Subprocessors
Below is the current list of subprocessors engaged by Aqueo Health Inc. for operating the Aqueo platform.
All subprocessors are bound by written agreements requiring:
-
safeguards appropriate to the sensitivity of information,
-
encryption at rest and in transit where applicable,
-
access controls and least-privilege principles,
-
breach-notification and cooperation obligations, and
-
limits on use to providing services to Aqueo on behalf of clinics.

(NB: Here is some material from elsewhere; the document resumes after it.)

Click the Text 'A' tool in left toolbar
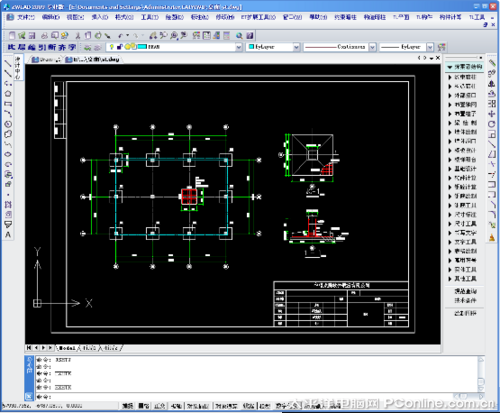pos(8,235)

| Service Provider | Purpose | Primary Location | Key Safeguards and Notes |
|---|---|---|---|
| Amazon Web Services (AWS) | Core infrastructure, S3 storage, KMS, Lambda, CloudWatch Logs | Canada (ca-central-1) | SSE-KMS encryption, access logging, least-privilege IAM, regional isolation |
| Amazon Web Services (AWS – SES) | Outbound email delivery for website inquiries (contact form) | Canada (default ca-central-1; configurable) | IAM least privilege; TLS in transit; email delivery scoped to internal recipients |
| Vercel Inc. | Application-tier serverless execution of the Aqueo Next.js app (patient, clinic, and admin portals — SSR, middleware, API route handlers); website hosting (static pages, marketing site); serverless contact-form execution | United States / Global | No PHI persisted on Vercel (PHI transits execution environment but is not retained); HTTPS-only; platform may process request metadata (IP, user-agent, timing) in logs; engaged under Vercel DPA |
| Cloudflare Inc. | DNS, network security, TLS termination | United States / Global | TLS termination, DDoS protection; contractual safeguards for privacy |
| jsDelivr | CDN for third-party JavaScript/WASM assets (e.g., MediaPipe libraries) | Global | Receives IP address, user-agent, requested asset URLs and timing; no clinical payloads are sent |
Aqueo reviews this list regularly. Any additions or material changes will be reflected in an updated version of this document and communicated to partner clinics in accordance with contract terms.